I don't know about the safety of the encryption's quantum resistance. But I do know that those in control of the blockchain will stop the chain, and even revert to an older state, provided that an illegal change is implemented. They will even update the code to lock out addresses that have altered their rewards. These things have happen before in the past, and hot fixes were rushed out to isolate these wrongfully allocated funds.
Now as for your personal system getting hacked, and your keys getting stolen.... You're on your own on that.
I think you are confusing SHA and AES. SHA is just the hash. Think of SHA as the "packing slip" detailing what the AES encrypted package SHOULD contain, lest it prove the packages container is unreliable in one way or another.
AES256 is the standard of the day, but most InfoSec peeps are convinced the NSA, at a minimum, has the ability to open it.
An ounce of prevention is worth a pound of cure?
Why wear your seatbelt if you drive carefully?
Moore's law means that eventually quantum will happen, so why not "always be prepared" as the Boy Scouts say?
I don't know about the safety of the encryption's quantum resistance. But I do know that those in control of the blockchain will stop the chain, and even revert to an older state, provided that an illegal change is implemented. They will even update the code to lock out addresses that have altered their rewards. These things have happen before in the past, and hot fixes were rushed out to isolate these wrongfully allocated funds.
Now as for your personal system getting hacked, and your keys getting stolen.... You're on your own on that.
You shouldn't be on your own like that. Satoshi wouldn't have let that be.

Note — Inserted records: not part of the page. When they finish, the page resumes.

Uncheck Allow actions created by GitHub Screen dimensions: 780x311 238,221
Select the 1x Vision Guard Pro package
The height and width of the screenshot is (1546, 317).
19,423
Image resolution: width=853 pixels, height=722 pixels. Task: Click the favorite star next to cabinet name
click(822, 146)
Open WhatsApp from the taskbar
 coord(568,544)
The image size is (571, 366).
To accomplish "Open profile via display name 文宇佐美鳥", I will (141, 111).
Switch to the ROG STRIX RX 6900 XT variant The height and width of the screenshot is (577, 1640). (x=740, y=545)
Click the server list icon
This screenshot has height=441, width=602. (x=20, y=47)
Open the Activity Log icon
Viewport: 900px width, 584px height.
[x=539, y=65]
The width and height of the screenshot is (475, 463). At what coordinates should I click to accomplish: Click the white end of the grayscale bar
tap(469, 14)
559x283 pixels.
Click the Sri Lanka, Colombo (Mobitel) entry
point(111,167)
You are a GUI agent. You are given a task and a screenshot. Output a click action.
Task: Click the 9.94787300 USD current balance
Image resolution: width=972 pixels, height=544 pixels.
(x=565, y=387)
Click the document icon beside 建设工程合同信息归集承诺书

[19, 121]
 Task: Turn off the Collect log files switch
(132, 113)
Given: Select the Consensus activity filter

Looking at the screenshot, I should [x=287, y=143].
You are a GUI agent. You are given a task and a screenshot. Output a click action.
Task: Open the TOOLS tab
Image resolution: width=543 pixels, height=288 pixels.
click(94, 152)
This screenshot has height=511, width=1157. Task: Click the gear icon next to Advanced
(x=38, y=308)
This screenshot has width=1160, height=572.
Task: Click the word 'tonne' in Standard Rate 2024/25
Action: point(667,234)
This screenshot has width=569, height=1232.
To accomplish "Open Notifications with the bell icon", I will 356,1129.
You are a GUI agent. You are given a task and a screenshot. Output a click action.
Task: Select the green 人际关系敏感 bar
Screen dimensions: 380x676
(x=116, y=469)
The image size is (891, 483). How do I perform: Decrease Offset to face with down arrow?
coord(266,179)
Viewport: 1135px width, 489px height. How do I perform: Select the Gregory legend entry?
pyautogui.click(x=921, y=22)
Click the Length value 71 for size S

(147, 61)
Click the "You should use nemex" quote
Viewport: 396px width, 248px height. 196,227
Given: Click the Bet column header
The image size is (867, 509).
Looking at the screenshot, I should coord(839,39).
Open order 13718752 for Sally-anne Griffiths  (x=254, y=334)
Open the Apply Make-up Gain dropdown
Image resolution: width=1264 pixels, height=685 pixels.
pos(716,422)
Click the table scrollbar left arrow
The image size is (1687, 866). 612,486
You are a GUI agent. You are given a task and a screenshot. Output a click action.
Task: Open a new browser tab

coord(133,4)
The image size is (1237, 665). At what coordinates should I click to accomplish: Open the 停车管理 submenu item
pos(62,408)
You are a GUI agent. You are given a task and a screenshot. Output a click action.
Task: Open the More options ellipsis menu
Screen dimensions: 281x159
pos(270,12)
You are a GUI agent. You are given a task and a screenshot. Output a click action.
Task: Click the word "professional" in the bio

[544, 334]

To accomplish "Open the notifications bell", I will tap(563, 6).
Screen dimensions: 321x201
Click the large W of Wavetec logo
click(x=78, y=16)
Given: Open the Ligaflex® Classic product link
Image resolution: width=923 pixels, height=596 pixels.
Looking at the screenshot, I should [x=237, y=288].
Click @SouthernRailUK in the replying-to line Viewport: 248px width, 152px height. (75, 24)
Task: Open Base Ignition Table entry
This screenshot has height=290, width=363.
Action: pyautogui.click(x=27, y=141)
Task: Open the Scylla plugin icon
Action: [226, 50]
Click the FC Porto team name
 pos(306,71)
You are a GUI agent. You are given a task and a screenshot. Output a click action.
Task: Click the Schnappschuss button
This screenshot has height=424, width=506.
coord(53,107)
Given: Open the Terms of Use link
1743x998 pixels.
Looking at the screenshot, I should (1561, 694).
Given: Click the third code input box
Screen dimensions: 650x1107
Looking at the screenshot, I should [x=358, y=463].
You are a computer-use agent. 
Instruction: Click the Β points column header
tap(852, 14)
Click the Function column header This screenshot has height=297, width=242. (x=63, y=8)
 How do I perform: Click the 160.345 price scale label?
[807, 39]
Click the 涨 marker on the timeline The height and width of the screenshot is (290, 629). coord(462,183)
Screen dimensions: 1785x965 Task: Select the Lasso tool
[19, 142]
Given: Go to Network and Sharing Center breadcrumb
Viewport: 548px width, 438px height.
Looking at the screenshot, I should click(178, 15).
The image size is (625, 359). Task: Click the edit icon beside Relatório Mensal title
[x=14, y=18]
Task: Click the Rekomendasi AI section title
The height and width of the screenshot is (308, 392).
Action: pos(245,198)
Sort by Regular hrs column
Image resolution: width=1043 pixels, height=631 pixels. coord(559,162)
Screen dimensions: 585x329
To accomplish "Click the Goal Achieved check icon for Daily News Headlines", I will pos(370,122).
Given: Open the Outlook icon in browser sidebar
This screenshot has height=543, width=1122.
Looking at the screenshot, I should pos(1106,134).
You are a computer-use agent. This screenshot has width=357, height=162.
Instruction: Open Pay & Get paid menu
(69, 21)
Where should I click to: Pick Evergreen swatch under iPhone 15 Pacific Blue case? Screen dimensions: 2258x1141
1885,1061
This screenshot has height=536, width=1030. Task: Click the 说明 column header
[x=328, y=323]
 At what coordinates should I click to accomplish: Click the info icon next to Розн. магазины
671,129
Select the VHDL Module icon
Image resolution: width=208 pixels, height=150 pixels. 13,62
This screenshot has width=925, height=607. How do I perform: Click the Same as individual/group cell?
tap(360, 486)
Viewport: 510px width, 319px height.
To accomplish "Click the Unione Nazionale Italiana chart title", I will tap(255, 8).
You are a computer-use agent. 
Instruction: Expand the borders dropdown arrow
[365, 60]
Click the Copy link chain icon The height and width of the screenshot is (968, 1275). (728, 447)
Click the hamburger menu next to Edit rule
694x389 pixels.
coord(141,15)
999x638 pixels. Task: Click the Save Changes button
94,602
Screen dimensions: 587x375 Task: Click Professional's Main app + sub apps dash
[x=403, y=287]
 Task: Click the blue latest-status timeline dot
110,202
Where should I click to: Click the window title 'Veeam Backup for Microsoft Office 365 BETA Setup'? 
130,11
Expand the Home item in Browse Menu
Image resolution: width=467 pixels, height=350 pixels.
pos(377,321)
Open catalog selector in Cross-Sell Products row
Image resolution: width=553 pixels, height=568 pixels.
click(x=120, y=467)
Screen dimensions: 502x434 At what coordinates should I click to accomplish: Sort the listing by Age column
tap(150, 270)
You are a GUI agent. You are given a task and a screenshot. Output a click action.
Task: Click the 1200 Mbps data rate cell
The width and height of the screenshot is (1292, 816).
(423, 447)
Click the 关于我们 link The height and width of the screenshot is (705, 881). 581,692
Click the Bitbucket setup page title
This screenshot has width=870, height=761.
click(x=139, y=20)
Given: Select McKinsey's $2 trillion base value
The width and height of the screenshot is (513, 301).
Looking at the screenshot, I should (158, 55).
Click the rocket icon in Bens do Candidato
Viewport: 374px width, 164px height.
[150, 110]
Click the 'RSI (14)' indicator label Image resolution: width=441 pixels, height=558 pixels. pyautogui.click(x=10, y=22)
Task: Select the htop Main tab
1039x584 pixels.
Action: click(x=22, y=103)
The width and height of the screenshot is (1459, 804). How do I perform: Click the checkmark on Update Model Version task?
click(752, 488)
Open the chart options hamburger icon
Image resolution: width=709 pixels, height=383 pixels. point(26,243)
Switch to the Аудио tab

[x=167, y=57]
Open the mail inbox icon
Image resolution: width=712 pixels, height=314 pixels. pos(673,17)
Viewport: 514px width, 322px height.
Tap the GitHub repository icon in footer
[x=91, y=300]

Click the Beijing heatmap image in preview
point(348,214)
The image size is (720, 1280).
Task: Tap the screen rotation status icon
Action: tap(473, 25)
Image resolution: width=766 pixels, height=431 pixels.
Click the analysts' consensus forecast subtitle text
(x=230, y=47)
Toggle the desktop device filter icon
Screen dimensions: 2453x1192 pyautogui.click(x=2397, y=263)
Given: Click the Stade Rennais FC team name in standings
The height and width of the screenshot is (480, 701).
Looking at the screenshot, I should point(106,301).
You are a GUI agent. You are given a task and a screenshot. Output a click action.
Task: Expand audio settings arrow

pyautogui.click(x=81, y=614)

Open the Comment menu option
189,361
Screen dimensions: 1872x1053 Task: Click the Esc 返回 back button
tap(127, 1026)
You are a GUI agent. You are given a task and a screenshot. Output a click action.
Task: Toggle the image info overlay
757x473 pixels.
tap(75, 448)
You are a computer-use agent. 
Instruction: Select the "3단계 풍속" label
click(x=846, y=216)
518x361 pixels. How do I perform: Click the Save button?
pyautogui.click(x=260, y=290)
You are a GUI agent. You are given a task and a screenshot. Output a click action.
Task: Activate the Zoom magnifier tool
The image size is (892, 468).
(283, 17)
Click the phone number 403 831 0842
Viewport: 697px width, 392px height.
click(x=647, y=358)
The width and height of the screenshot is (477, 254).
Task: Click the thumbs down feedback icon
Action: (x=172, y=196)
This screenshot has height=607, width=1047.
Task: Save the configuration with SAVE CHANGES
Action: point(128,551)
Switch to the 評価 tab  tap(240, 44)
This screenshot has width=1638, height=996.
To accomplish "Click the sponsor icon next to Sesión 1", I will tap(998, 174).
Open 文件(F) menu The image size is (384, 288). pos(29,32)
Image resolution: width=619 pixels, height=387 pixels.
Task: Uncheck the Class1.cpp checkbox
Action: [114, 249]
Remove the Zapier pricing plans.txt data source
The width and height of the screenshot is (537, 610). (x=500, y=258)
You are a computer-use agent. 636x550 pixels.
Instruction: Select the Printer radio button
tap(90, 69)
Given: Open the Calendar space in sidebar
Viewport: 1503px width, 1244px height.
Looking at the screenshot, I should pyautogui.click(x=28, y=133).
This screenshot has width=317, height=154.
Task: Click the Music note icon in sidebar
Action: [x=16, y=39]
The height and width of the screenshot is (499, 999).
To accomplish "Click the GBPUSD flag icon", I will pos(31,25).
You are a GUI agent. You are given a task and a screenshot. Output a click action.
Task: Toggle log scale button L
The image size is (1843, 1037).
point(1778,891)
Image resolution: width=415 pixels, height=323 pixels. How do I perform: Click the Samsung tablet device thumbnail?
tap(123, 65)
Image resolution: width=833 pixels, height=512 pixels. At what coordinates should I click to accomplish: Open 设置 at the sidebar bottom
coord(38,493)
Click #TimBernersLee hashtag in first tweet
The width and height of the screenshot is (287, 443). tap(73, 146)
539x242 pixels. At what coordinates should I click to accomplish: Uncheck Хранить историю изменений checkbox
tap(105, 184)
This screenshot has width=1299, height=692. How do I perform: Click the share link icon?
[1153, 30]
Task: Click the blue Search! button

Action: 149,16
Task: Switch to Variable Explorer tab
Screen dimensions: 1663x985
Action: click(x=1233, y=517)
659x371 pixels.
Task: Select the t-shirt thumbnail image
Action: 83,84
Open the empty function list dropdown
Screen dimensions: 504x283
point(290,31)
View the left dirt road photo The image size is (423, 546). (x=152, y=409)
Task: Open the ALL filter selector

https://conspiracies.win/p/12hkd2AxM8/the-conspiracy-against-satoshi-n/
I think you are confusing SHA and AES. SHA is just the hash. Think of SHA as the "packing slip" detailing what the AES encrypted package SHOULD contain, lest it prove the packages container is unreliable in one way or another.
AES256 is the standard of the day, but most InfoSec peeps are convinced the NSA, at a minimum, has the ability to open it.